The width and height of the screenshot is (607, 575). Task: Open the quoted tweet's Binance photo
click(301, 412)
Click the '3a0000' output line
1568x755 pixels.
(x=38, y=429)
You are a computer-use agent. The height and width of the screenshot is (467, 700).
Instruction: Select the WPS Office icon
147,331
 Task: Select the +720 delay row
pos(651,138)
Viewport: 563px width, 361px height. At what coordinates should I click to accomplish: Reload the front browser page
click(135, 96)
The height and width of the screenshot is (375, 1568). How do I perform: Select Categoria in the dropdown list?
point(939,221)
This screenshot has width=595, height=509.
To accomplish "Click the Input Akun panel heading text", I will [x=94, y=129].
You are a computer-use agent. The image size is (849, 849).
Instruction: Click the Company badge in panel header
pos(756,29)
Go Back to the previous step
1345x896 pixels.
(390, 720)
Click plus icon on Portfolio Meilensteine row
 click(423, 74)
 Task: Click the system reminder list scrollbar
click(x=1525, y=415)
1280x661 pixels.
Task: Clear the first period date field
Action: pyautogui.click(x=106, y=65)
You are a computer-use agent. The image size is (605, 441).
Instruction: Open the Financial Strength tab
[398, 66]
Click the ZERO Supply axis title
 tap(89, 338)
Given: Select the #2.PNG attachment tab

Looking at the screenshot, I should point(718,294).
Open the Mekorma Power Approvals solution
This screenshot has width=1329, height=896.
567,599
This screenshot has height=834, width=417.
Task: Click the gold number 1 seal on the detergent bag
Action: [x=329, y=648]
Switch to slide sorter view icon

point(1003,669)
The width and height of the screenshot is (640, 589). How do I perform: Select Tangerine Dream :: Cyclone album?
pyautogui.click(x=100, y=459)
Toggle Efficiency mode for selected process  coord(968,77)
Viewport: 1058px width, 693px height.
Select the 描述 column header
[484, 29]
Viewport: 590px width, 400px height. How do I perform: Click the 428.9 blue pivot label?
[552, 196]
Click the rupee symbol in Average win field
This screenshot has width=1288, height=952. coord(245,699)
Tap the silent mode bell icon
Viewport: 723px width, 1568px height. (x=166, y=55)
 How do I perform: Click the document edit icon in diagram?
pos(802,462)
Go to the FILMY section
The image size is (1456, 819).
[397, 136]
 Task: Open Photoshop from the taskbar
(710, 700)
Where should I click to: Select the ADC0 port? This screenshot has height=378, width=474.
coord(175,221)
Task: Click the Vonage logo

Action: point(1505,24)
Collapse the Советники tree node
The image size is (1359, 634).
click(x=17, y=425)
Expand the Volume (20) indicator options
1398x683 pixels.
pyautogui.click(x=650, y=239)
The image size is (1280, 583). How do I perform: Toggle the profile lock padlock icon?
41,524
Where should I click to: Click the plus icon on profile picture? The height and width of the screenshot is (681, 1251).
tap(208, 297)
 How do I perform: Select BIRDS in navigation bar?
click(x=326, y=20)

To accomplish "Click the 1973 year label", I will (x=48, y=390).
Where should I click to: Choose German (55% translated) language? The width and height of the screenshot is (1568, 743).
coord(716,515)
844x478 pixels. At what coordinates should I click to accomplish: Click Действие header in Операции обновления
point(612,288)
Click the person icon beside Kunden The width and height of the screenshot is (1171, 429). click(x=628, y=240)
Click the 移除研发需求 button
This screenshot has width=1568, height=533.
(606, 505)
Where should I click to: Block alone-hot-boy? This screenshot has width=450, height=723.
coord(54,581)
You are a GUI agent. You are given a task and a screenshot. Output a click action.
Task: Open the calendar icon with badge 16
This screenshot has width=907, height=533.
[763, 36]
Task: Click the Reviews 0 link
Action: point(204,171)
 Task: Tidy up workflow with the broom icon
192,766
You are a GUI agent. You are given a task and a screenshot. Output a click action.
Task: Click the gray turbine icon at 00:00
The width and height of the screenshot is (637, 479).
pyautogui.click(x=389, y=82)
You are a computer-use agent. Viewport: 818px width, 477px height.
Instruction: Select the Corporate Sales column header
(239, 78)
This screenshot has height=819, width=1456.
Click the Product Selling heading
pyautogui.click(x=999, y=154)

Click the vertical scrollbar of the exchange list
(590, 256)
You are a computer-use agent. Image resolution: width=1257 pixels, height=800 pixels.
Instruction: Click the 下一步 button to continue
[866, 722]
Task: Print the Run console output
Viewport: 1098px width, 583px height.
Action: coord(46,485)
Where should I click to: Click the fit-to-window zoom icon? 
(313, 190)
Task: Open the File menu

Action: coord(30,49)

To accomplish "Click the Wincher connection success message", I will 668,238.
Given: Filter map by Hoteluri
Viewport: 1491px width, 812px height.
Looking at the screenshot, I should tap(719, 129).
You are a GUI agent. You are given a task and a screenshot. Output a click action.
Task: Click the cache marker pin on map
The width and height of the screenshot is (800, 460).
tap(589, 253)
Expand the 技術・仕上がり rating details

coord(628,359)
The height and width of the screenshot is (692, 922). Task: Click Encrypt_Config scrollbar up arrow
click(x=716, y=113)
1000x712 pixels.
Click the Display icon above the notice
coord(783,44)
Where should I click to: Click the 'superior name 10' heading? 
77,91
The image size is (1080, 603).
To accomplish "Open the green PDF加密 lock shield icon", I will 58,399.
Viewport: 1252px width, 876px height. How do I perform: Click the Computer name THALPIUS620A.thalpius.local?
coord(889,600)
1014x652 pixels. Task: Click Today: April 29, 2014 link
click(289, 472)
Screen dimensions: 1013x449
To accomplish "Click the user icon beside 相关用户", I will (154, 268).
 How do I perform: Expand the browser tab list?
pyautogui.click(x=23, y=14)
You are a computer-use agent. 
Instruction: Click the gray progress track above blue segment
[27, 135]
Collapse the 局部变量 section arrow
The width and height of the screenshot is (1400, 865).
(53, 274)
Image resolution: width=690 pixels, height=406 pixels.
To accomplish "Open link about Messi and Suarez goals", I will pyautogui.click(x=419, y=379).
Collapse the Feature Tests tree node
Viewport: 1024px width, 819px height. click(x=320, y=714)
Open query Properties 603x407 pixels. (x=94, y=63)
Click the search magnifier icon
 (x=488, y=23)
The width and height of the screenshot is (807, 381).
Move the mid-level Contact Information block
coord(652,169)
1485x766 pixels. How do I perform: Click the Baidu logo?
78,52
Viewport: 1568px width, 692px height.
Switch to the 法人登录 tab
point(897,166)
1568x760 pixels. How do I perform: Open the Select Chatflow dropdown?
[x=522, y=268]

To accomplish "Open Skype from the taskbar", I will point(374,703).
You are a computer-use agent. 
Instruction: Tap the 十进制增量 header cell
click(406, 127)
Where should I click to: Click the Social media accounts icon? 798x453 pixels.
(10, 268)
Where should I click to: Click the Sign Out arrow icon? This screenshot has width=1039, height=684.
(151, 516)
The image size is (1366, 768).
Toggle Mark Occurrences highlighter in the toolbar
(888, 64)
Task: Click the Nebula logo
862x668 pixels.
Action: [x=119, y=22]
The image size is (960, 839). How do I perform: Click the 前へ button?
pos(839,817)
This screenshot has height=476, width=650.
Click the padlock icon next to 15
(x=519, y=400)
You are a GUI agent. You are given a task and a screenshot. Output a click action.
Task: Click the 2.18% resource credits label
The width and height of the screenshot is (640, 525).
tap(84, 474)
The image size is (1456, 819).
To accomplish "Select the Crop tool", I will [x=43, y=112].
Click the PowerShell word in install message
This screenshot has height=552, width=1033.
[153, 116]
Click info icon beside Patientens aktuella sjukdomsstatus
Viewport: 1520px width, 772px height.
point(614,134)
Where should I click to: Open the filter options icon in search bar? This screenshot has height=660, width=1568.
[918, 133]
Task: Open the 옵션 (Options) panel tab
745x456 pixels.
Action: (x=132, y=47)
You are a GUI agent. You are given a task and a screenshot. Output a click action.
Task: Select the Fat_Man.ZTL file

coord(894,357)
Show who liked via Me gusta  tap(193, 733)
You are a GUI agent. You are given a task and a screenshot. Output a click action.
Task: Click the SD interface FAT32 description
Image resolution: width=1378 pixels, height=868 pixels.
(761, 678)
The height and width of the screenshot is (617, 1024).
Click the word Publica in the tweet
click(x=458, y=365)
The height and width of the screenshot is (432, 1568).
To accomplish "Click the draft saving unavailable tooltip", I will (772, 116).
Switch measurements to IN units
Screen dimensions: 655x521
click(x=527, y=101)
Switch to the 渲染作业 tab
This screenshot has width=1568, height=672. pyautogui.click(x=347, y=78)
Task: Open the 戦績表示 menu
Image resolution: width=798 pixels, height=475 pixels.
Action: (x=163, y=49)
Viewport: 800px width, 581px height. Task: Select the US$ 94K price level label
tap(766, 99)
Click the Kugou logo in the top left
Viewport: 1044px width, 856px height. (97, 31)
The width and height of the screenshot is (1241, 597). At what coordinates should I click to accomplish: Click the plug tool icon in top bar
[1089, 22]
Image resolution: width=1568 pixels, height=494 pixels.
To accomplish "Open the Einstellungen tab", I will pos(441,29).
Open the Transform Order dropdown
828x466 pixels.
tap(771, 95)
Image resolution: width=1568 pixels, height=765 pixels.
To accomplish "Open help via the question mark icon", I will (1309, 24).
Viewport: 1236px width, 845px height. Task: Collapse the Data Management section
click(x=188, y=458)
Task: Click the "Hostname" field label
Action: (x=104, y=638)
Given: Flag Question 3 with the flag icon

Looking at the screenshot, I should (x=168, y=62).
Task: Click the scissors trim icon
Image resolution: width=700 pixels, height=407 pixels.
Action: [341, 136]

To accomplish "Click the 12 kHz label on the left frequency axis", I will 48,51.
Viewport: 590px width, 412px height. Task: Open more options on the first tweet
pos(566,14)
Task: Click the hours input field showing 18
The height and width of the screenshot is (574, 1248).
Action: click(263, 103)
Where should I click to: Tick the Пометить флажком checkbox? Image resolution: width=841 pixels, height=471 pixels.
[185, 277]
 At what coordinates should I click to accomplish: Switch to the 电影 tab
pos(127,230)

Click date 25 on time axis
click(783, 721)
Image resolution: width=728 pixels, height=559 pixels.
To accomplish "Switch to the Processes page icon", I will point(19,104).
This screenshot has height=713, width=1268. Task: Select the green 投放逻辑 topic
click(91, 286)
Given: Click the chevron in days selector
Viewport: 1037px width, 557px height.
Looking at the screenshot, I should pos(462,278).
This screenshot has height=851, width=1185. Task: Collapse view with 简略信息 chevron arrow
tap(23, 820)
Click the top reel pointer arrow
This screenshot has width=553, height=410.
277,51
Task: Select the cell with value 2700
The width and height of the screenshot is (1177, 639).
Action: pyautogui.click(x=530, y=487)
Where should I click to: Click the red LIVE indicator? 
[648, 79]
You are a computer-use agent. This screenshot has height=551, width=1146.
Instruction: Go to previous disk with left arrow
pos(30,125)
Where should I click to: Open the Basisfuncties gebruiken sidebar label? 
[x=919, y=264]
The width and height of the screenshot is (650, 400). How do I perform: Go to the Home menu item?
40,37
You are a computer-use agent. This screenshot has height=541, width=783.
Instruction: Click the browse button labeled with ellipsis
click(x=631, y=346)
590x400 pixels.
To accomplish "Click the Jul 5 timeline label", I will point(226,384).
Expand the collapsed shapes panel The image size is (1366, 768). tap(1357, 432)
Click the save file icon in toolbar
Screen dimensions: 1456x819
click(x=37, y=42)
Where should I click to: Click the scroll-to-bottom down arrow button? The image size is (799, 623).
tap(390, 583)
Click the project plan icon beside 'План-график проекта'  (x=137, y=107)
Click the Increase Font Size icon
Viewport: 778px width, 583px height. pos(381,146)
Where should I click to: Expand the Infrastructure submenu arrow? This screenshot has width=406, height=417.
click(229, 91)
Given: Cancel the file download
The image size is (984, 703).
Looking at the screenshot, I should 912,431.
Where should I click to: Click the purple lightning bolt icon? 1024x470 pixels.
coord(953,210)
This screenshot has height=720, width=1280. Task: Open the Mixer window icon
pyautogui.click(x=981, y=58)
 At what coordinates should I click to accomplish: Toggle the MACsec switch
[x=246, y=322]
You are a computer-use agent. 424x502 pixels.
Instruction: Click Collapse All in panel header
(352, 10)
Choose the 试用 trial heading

——————

What you should do: Your answer should be all lines from the data that contain "beside".

Answer below:
Click the person icon beside Kunden The width and height of the screenshot is (1171, 429). click(x=628, y=240)
To accomplish "Click the user icon beside 相关用户", I will (154, 268).
Click info icon beside Patientens aktuella sjukdomsstatus
Click the project plan icon beside 'План-график проекта'  (x=137, y=107)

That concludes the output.